[Supplied data]:

::::::::

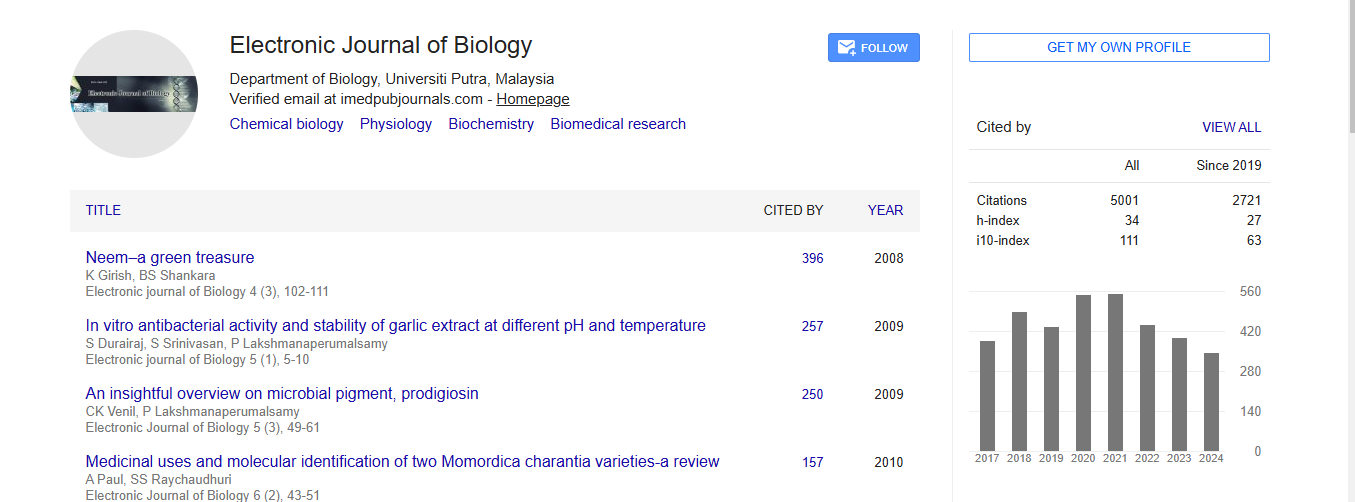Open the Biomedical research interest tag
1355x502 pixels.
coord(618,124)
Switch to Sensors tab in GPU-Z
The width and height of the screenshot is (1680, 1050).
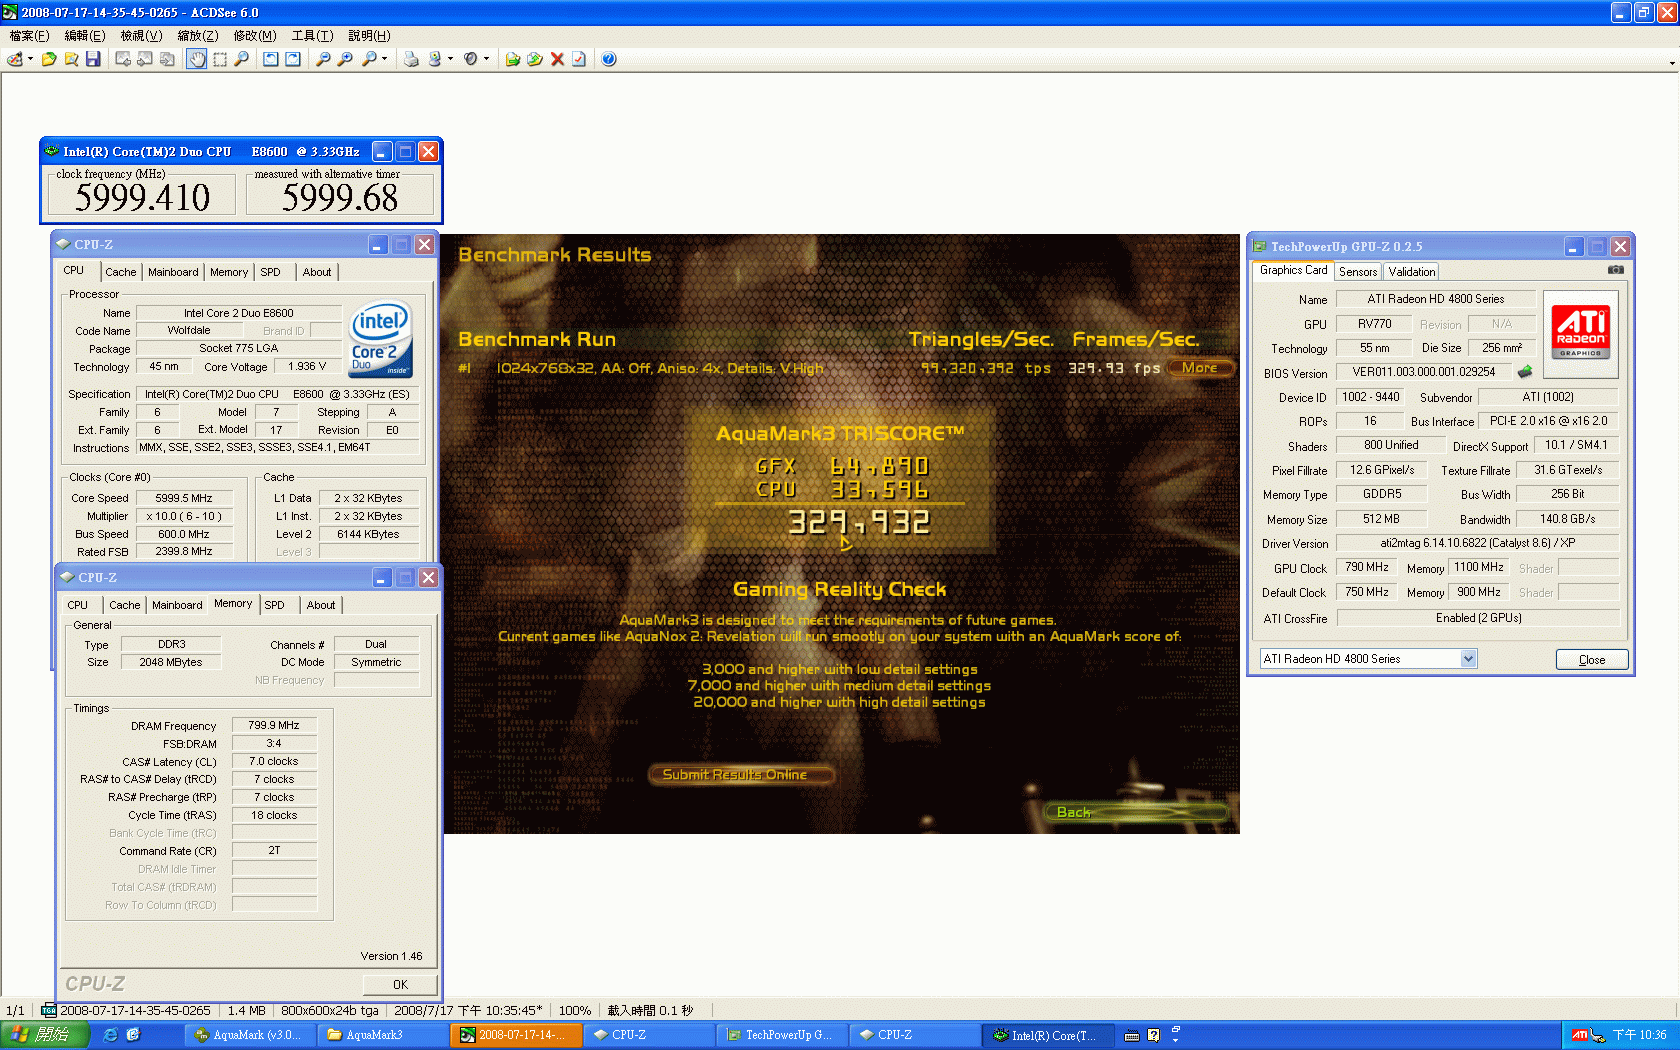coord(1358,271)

::::::::

[What you should do]: Beginning with the line containing "The width and" and ending with the last line of the listing above, output those lines exactly as written, without pictures.

[Result for this exercise]:
The width and height of the screenshot is (1680, 1050).
coord(1358,271)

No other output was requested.